Net ecosystem productivity (NEP) is recognized as an important characteristic quantity of ecosystems and a physical quantity of carbon exchange between terrestrial ecosystems and the atmosphere. Utilizing MODIS NPP and meteorological data, this study estimated the vegetation NEP in Hunan Province from 2000 to 2020 using a soil microbial respiration model. Furthermore, this study analyzed the dynamic characteristics of vegetation carbon sink through trend analysis, variation coefficient, and standard deviation ellipse methods, followed by a quantitative assessment of the impacts of natural factors on vegetation carbon sink using geographical detectors and correlation analysis.
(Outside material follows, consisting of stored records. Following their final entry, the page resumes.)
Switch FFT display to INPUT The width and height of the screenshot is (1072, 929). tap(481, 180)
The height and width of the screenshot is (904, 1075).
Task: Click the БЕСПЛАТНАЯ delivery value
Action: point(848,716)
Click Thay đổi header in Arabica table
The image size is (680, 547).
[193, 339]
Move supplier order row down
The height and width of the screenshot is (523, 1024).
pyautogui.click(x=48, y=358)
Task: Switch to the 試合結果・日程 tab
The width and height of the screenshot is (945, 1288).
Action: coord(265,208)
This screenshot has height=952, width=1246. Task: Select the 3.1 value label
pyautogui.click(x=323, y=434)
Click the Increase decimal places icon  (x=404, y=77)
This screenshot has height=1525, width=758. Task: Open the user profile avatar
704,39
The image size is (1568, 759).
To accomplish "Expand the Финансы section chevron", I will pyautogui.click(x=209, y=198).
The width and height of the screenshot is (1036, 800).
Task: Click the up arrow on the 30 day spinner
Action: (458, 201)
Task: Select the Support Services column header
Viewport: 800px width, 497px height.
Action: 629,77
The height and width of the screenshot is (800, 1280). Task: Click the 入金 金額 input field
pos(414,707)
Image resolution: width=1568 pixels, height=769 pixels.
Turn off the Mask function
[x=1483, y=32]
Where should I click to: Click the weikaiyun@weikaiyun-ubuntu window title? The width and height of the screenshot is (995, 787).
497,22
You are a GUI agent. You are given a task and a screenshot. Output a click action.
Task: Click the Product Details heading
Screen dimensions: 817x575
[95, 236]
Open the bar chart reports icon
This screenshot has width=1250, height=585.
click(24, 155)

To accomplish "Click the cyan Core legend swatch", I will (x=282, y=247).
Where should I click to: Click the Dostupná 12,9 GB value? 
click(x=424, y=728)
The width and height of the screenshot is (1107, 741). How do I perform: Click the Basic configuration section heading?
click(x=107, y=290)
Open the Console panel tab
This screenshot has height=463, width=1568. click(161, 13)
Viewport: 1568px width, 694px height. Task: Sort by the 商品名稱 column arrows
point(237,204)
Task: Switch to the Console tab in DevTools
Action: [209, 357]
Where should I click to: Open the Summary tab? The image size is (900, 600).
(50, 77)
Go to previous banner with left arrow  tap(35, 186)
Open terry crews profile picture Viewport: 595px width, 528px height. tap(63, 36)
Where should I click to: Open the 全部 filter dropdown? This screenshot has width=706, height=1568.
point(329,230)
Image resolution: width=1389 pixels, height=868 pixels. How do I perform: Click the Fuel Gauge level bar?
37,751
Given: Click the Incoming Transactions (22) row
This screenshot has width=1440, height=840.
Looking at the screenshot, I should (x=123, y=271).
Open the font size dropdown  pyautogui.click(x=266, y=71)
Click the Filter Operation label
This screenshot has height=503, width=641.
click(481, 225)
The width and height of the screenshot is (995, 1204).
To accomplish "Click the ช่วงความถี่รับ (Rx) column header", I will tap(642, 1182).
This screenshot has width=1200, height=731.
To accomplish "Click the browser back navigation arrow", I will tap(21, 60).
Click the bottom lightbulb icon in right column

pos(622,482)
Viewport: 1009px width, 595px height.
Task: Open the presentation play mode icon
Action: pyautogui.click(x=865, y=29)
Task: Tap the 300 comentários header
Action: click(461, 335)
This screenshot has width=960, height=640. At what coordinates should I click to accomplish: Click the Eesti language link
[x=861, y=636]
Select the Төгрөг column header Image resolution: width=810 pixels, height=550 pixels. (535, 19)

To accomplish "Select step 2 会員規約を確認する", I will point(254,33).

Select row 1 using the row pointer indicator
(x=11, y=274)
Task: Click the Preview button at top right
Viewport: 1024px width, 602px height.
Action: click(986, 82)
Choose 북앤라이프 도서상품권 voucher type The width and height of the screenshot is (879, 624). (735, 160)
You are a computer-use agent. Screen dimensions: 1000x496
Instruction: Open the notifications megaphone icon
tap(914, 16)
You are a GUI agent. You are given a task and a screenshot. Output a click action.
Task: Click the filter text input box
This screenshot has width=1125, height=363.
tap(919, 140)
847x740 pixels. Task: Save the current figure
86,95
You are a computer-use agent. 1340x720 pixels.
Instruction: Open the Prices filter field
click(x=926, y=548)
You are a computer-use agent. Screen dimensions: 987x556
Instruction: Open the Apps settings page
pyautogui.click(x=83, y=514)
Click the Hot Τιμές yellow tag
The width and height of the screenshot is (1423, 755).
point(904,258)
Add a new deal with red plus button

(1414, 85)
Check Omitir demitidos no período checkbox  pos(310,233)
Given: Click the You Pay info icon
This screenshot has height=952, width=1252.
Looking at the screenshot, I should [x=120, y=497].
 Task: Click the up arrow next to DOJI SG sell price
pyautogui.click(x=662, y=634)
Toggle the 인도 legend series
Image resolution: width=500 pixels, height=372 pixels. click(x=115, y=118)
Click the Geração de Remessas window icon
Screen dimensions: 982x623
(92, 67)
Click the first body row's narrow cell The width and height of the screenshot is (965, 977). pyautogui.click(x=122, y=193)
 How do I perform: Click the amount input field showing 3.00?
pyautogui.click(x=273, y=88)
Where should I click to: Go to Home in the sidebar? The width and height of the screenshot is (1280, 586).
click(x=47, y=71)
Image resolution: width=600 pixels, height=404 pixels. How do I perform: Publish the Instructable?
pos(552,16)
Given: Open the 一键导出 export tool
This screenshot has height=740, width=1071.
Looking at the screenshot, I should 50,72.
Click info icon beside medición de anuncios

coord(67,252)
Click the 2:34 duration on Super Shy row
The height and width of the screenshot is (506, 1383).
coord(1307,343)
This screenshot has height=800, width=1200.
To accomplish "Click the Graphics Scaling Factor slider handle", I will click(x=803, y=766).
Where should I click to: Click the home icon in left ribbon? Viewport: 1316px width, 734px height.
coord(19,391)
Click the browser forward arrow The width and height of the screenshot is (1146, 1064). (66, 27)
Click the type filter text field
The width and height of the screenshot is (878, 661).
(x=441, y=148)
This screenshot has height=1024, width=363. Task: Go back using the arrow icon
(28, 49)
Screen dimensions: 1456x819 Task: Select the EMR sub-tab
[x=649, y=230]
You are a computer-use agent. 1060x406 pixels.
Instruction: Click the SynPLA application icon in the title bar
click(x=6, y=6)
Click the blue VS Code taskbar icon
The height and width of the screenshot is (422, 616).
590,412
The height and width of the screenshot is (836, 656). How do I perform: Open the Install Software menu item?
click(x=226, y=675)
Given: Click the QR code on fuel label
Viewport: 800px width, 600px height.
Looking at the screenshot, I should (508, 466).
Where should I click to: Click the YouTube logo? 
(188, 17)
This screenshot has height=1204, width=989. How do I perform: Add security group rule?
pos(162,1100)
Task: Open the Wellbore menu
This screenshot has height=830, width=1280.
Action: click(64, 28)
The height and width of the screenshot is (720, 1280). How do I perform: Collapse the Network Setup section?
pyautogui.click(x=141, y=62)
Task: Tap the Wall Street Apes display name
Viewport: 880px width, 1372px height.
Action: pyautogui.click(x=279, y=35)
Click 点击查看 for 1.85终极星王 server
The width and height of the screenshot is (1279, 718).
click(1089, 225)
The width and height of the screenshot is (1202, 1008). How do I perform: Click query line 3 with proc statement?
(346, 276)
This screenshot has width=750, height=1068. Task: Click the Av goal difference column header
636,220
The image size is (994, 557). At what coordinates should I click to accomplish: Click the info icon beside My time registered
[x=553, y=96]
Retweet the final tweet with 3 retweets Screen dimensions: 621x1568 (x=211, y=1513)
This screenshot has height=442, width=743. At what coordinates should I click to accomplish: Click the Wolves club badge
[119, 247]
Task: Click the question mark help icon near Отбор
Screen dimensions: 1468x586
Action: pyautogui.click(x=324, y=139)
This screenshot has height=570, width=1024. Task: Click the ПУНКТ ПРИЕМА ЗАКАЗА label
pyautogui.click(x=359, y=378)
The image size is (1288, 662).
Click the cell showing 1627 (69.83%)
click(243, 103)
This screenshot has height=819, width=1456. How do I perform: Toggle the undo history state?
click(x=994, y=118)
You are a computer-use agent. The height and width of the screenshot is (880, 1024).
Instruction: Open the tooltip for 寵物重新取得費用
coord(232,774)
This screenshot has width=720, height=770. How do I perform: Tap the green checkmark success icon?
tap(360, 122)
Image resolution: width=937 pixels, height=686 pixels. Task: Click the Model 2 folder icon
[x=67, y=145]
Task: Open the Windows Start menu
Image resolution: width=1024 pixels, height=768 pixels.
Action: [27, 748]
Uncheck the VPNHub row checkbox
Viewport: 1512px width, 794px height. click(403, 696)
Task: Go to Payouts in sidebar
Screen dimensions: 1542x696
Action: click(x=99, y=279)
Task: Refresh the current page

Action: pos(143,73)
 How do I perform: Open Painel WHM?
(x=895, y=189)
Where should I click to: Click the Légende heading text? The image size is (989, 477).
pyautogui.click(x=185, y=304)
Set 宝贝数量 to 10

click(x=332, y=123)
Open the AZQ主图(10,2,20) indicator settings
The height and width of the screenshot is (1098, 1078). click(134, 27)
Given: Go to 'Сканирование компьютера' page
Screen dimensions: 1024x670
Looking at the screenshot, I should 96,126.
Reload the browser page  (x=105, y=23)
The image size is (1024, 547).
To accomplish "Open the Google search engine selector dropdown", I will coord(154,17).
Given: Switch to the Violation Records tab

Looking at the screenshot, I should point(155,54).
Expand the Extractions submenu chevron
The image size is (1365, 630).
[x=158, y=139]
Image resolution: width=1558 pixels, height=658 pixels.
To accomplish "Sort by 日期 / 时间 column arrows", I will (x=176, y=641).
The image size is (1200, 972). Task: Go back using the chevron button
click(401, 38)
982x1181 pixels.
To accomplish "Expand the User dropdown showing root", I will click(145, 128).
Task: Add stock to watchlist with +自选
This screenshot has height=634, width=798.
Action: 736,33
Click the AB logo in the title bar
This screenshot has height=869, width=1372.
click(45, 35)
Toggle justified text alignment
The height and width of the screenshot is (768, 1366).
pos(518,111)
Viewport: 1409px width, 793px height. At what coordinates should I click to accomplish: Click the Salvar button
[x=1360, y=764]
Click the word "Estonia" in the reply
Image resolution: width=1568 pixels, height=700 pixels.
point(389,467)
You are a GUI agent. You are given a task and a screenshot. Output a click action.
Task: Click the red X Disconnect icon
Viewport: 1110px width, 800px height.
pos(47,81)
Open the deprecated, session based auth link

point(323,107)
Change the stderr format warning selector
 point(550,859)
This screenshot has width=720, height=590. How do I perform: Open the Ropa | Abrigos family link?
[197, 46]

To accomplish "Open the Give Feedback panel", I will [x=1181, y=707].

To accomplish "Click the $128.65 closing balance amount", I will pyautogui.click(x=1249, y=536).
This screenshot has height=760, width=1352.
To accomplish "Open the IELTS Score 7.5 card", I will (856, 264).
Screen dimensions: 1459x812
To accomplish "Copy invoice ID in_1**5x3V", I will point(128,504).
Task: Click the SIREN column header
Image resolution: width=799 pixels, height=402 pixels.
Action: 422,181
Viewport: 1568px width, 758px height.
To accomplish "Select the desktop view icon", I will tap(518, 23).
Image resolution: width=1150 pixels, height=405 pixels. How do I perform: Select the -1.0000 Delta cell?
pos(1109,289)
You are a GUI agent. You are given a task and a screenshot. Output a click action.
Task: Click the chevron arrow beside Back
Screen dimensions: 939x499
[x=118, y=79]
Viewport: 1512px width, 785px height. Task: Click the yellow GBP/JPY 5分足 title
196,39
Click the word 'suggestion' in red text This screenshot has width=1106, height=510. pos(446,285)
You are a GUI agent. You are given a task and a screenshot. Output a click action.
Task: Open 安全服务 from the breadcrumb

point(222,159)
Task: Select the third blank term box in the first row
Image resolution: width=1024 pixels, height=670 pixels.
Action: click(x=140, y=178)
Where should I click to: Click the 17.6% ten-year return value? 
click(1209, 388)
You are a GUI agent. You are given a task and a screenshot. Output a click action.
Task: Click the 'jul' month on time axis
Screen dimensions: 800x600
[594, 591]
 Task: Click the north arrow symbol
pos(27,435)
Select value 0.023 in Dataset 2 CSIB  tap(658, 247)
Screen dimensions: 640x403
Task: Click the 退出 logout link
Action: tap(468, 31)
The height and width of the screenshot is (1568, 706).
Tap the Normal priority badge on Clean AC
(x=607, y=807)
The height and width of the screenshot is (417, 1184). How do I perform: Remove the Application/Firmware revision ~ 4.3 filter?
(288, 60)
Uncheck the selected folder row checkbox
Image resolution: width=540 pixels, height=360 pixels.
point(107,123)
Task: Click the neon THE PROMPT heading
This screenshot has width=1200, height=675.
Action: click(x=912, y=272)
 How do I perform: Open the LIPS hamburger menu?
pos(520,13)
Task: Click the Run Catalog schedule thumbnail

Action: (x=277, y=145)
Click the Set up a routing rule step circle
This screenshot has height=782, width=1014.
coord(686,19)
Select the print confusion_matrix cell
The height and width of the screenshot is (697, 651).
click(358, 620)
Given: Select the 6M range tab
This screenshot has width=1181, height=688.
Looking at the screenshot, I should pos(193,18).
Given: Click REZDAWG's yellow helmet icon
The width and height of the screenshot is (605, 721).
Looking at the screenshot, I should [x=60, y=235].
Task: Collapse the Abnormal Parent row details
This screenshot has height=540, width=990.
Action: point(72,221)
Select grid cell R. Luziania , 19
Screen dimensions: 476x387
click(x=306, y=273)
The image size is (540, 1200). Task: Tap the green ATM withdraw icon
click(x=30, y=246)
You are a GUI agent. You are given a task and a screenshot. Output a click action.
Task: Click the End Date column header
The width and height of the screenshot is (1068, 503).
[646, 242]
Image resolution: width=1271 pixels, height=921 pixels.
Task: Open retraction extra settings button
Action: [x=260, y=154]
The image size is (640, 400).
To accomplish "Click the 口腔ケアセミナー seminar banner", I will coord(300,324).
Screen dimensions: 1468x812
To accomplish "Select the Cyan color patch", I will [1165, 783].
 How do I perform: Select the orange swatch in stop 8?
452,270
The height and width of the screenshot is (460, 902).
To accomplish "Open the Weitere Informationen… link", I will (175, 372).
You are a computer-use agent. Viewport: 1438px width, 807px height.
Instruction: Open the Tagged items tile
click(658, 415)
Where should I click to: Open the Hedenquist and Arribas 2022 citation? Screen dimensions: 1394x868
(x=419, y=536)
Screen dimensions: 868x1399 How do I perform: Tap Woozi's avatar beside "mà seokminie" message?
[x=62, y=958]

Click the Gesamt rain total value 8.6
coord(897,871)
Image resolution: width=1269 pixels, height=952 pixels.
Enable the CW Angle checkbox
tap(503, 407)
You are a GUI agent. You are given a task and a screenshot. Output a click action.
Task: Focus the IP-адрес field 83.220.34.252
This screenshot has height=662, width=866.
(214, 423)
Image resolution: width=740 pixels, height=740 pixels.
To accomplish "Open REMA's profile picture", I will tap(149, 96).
The results indicate that the annual multiyear average of vegetation carbon sink in Hunan Province was 603.01 gC·m-2·a-1. The vegetation carbon sink presented a spatial distribution pattern of higher values in the south and west and lower values in the north and east, decreasing gradually from southwest to northeast. From 2000 to 2020, the average trend coefficient of vegetation carbon sink was 2.97 gC·m-2·a-1, trending upward overall. The coefficient of variation was primarily characterized by small fluctuations and fairly small fluctuations, while areas of great fluctuations are mainly scattered around certain cities, which are more susceptible to natural or anthropogenic disturbances. The variations in vegetation carbon sink in Hunan Province result from multiple factors, with the explanatory power of various factors decreased in the order of altitude, slope, temperature, precipitation, and slope. Both altitude and slope exhibited strong explanatory power regarding the spatiotemporal distribution of vegetation carbon sink in Hunan Province, while temperature and precipitation demonstrated weaker explanatory power. Areas where vegetation carbon sink was positively correlated with temperature and precipitation accounted for 75.13% and 73.11% of the total vegetation area, respectively.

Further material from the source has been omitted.